TRENGGALEK, bioztv.id – Kontroversi dugaan potensi dualisme kepengurusan Partai gerindra Trenggalek, jajaran struktur kepengurusan lama dibawah kepemimpinan Nur Hadi Rokhmad tetap berpegang teguh pada SK lama dari ketua umum. Mereka klaim jika SK tersebut belum ada pencabutan dan masih berlaku hingga saat ini.
Dugaan potensi dualisme kepengurusan DPC Partai Gerindra Trenggalek muncul usai adanya penyerahan SK ketua DPC yang baru dari DPD Partai gerindra Jawa Timur kepada Adib Fatoni. Berpegang SK ini Adib Fatoni klaim sebagai ketua DPC Trenggalek yang baru.
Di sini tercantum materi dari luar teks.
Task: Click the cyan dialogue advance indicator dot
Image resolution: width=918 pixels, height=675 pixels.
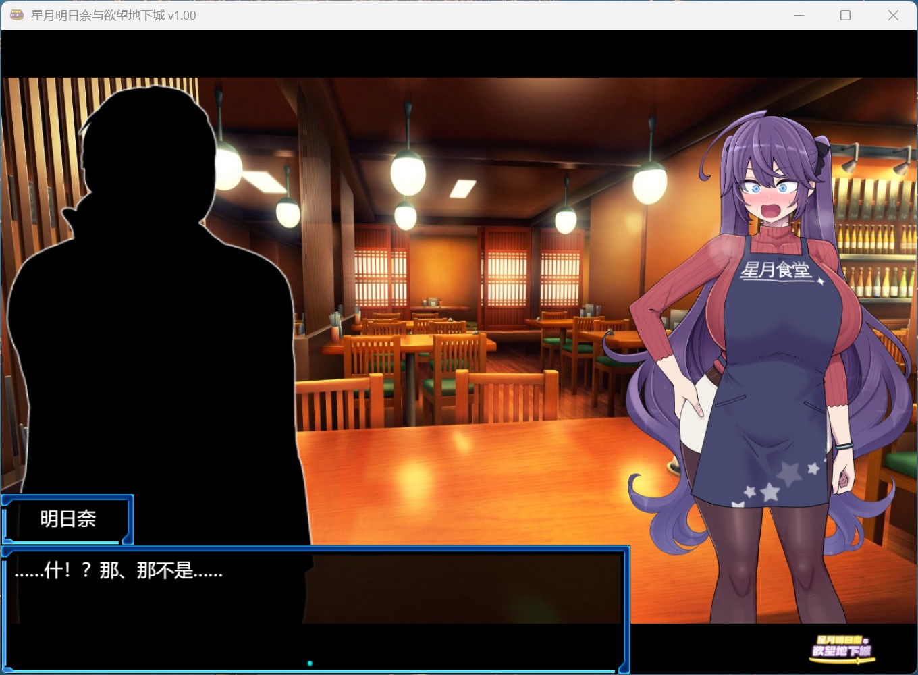Action: (310, 664)
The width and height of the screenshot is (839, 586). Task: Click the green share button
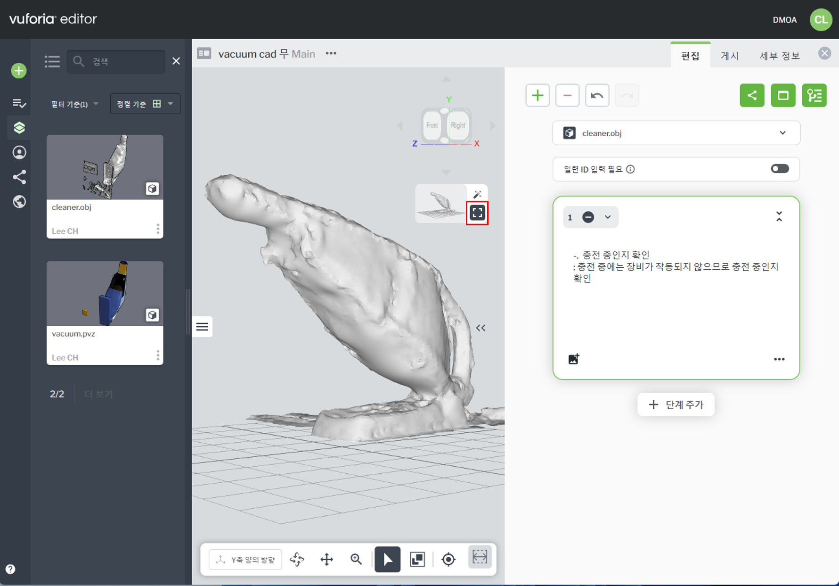751,96
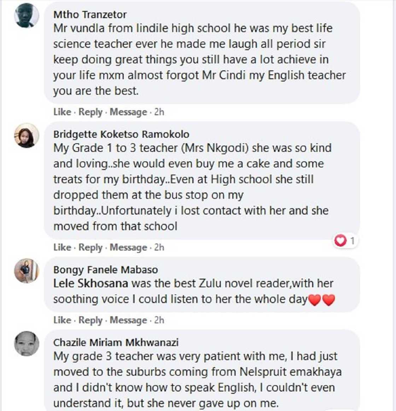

Dalam hal ini, Adib juga sudah mulai melengkapai struktur kepengurusan partai hingga tingkat ranting di seluruh desa se Kabupaten Trenggalek.
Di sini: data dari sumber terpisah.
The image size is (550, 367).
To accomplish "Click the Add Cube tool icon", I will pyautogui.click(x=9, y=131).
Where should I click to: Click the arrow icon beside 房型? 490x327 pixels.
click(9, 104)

Menanggapi hal ini, Ketua DPC Partai Gerindra Trenggalek yang lama, Nur Hadi Rokhmad menyampaikan, jika mengacu AD-ART Partai, saat terjadi re-organisasi seharusnya pihak DPD ataupun DPP mengundang atau luncurkan pemebritahuan secara resmi kepada DPC. Namun hingga saat ini DPC Gerindra Trenggalek yang ia pimpin tidak pernah mendapat surat pemberitahuan sama sekali. Re-Organisasi sebenarnya hal yang wajar dan wajib dilakukan demi kemajuan partai. Meski demikian , sesuai AD-ART ada beberapa ketentuan yang harus dipenuhi. Pasalnya, rohnya partai ada pada AD-ART.
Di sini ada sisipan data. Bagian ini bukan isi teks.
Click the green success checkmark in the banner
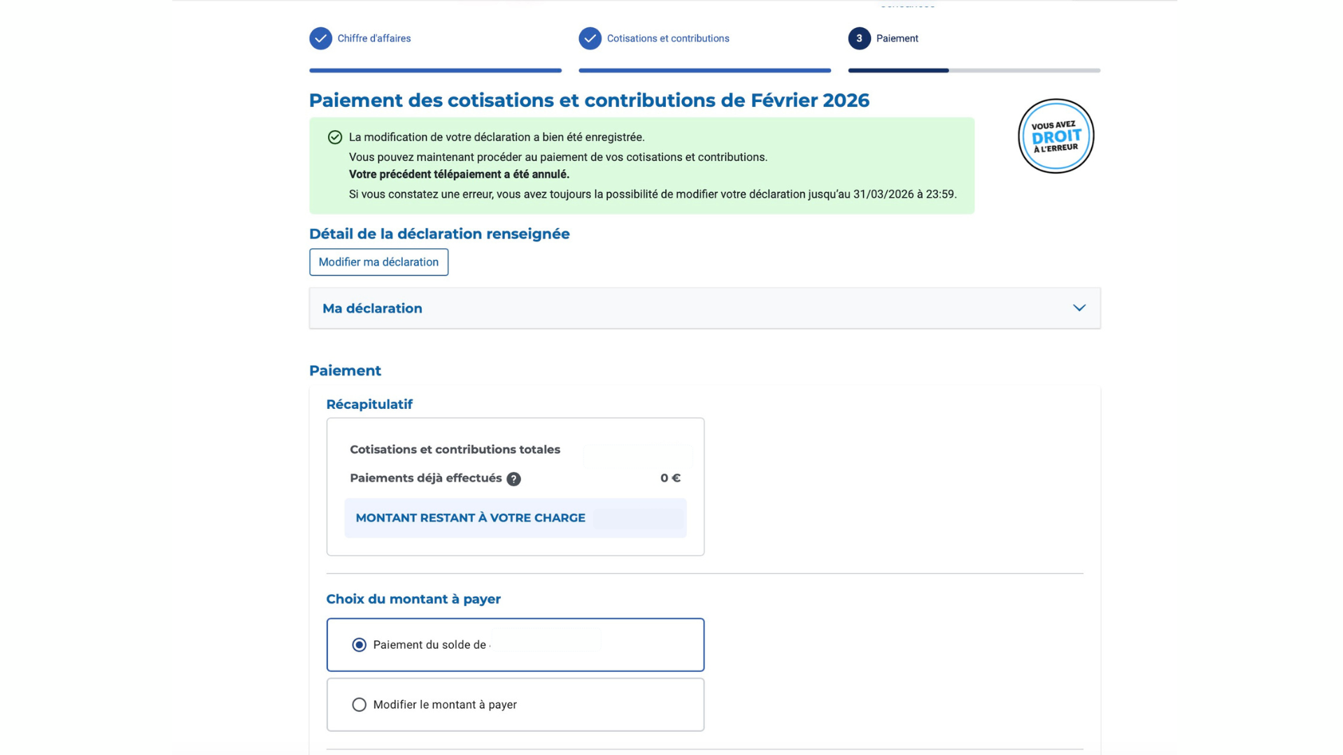 pyautogui.click(x=334, y=137)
Nur Hadi juga menambahkan, sejak bulan Februari 2008 silam ia merupakan pendiri Partai Gerindra di kabupaten Trenggalek. Sejak itu pula ia menerima SK sebagai Ketua DPC di Trenggalek hingga saat ini. Sehingga ia akan tetap berpegang pada SK yang diterbitkan ketua umum tersebut. Sampai saat ini struktural kepengurusan yang ia pimpin masih aktif dan tetap berjalan seperti biasanya.